Tujuan Latihan: Kutip tanpa perubahan bagian teks tentang sengketa baja nirkarat dengan Uni Eropa, dari "Berdasarkan tuduhan tersebut, Uni" sampai "flat (SSCRF) Indonesia.".

Kutipan Sumber:
----

Bukti Baru! Dendam Eropa Masih Berlanjut

Jakarta, CNBC Indonesia - Pertama kalinya dalam sejarah pembentukan World Trade Organization (WTO), ada sengketa Uni Eropa menuduh produk stainless steel asal Indonesia dapat subsidi dari pemerintah China.
Berdasarkan tuduhan tersebut, Uni Eropa kemudian mengenakan tambahan bea masuk anti dumping (BMAD) dan Countervailing Duties atau bea masuk penyeimbang (BMP) atas lempeng baja canai dingin nirkarat atau stainless steel cold-rolled flat (SSCRF) Indonesia.
Tudingan tersebut dibantah oleh Kementerian Perdagangan. Staf Khusus Menteri Perdagangan Bidang Perjanjian Internasional Kementerian Perdagangan, Bara Krishna Hasibuan menilai transnational subsidies atau subsidi transnasional sebetulnya juga tidak bertentangan dengan ketentuan WTO, yang dinamakan dengan agreement on subsidies and countervailing measures.
"Soal transnational subsidies belum pernah satupun negara atau anggota di WTO yang mengangkat kasus ini dalam suatu dispute. Jadi ini adalah pertama kali dalam sejarah pembentukan WTO ada satu anggota yang men-challenge anggota lain dalam dasar ini," kata dia dalam acara Mining Zone CNBC Indonesia, dikutip Selasa (25/12/2023).
Oleh sebab itu, Bara menyebut Indonesia telah resmi menggugat Uni Eropa di WTO atas pengenaan tambahan bea masuk anti dumping tersebut pada akhir November 2023. Terlebih apa yang dituduhkan oleh Uni Eropa tersebut juga tidak mempunyai dasar bukti yang kuat.

----

Bahan Sumber:

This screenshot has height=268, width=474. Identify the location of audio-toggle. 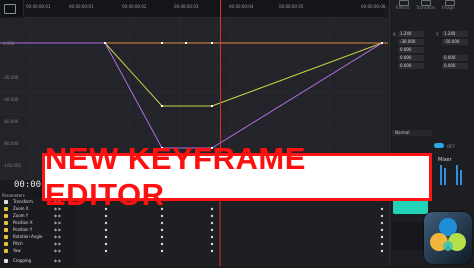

----

Penyelesaian Soal:
Berdasarkan tuduhan tersebut, Uni Eropa kemudian mengenakan tambahan bea masuk anti dumping (BMAD) dan Countervailing Duties atau bea masuk penyeimbang (BMP) atas lempeng baja canai dingin nirkarat atau stainless steel cold-rolled flat (SSCRF) Indonesia.